Jusqu'au début du XXe siècle, on trouvait dans la plupart des localités, des blanchisseurs et des tisse­rands, car la culture du chanvre, très répandue des deux côtés du Rhin, apportait à nos paysans des reve­nus non négligeables. L'obtention de la fibre textile occupait une nombreuse main d'œuvre familiale, mais cette filasse se vendait aisément.

Une grande partie était transformée en cordages pour la marine et les mines, une autre voyageait vers la Hollande pour faire la fameuse « toile de Hollande » qui servait aux voilures des bateaux, le reste était filé et tissé pour les besoins des ménages.

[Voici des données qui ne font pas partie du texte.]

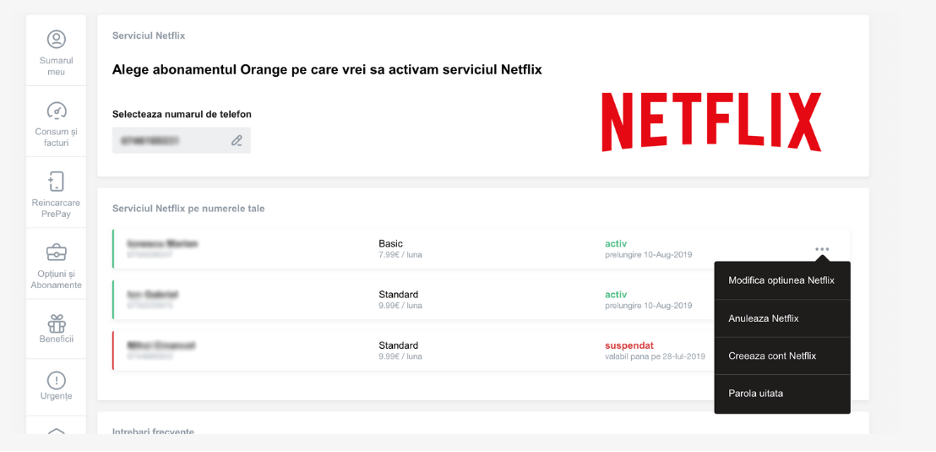Select the active Standard 9.99€ subscription row

pos(400,299)
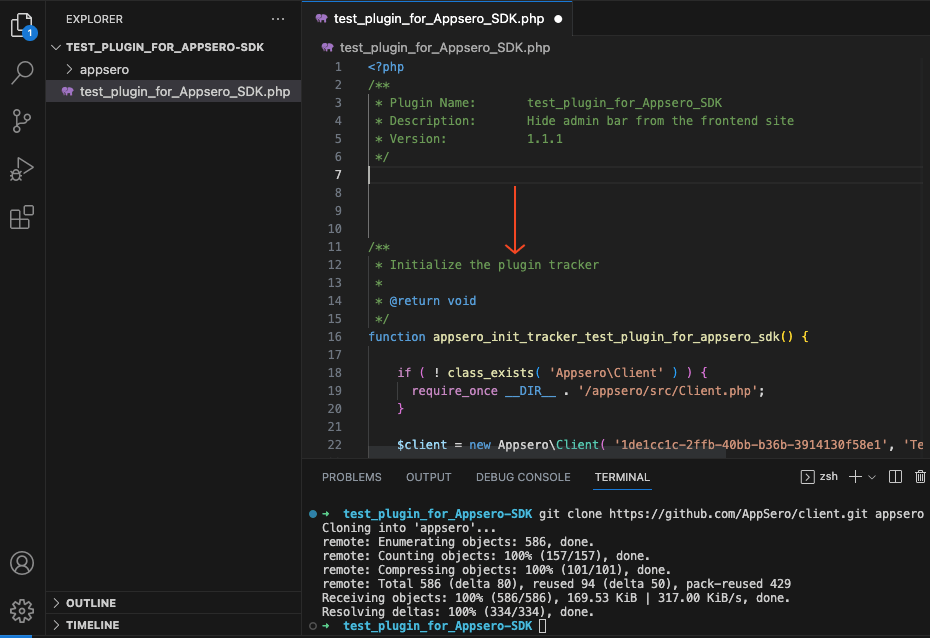Open the launch profile dropdown arrow

872,477
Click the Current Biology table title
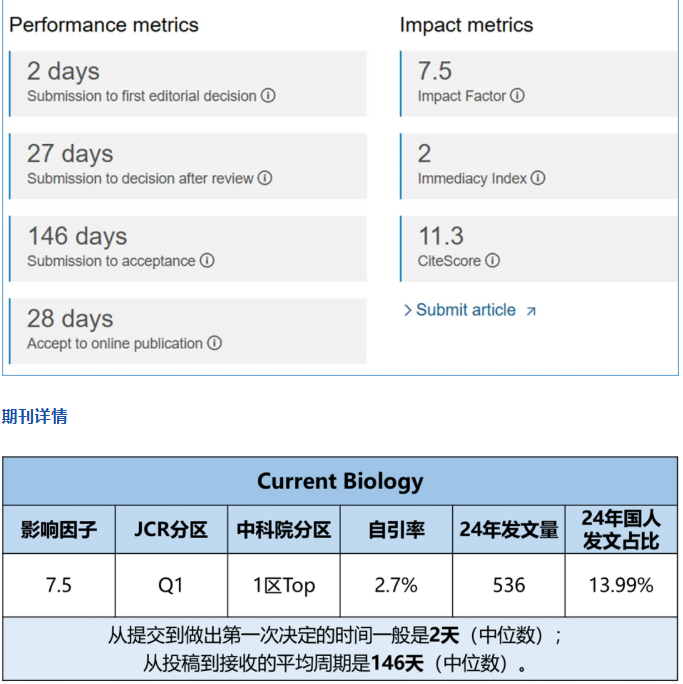The height and width of the screenshot is (684, 683). pos(340,481)
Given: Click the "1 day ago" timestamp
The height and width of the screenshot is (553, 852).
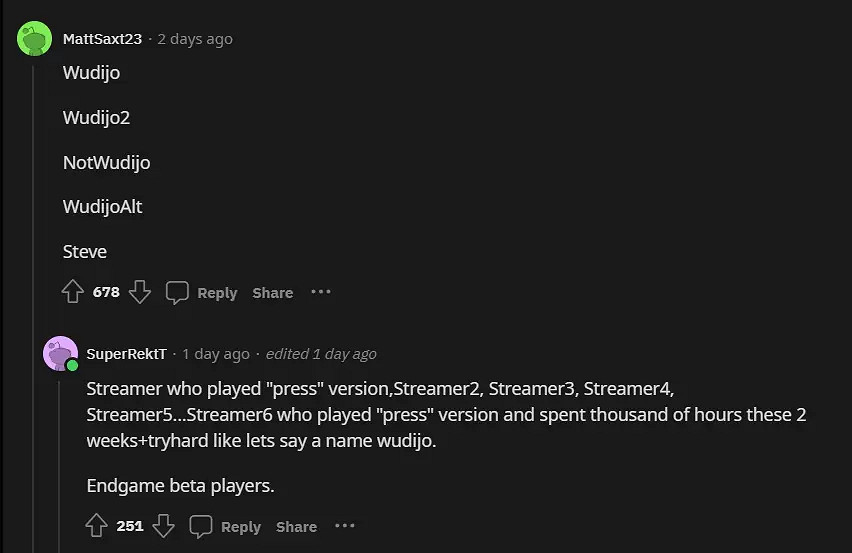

Ces belles toiles, solides, au beau tombant, qui garnissaient les bahuts et armoires de nos grand'mères sous forme de torchons, che­mises, linge de table et literie, transmises de généra­tion en génération, sont de véritables trésors fami­liaux et font encore la fierté des ménagères qui savent les apprécier.

Dans la famille Andres, plusieurs générations étaient blanchis- seurs. Dans les prés, non loin de la rivière, ils tendaient les toiles grises qui venaient du tisserand, à 20-30 cm du sol, et les arrosaient à plu­sieurs reprises jusqu'à ce qu'elles s'éclaircissent sous l'action du soleil.

Ce travail ne se faisait qu'à la belle saison. Vers 1850, l'arrivée de la filature posait pro­blème aux blanchisseurs : certains jours, les vents rabattaient la suie, crachée par la cheminée de l'usine et salissait les toiles.

Jusque vers 1875, la culture du chanvre était très rentable et faisait vivre les métiers annexes. On ven­dait les 50 kg de filasse 40 R.M., par la suite le tabac se payait mieux et remplaça peu à peu le chanvre.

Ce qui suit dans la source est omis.